What is the main focus of the New Ambjorn et al. paper?

The main focus of the New Ambjorn et al. paper is to provide a follow-up study to their previous research on AJL (Ambjorn, J., Jurkiewicz, J., & Loll, R.) quantum gravity model.

What is the significance of this paper in the field of quantum gravity?

This paper contributes to the ongoing efforts to understand the nature of quantum gravity, which is a fundamental area of research in theoretical physics. It builds upon the previous work of Ambjorn et al. and offers new insights and developments in this complex field.

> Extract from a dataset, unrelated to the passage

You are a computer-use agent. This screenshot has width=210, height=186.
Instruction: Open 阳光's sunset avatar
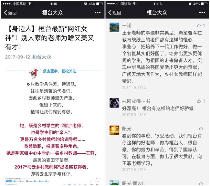tap(114, 130)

What are some key findings of the New Ambjorn et al. paper?

The paper presents new numerical results that support the existence of a phase transition in the AJL model, which was previously proposed but not yet fully confirmed. It also investigates the scaling behavior of the model and provides evidence for the relevance of a certain type of geometry in the model's dynamics.

How does this paper contribute to the overall understanding of quantum gravity?

By providing new numerical results and insights into the AJL model, this paper contributes to our understanding of the dynamics of quantum gravity. It also offers support for the idea of a phase transition in the model, which could have implications for understanding the emergence of spacetime in quantum gravity.

What are some potential future directions for research based on the findings of this paper?

One potential direction for future research is to further investigate the nature of the phase transition in the AJL model and its implications for quantum gravity. Additionally, the relevance of certain types of geometry in the model's dynamics could also be explored further. This paper opens up new avenues for understanding the complex and elusive field of quantum gravity.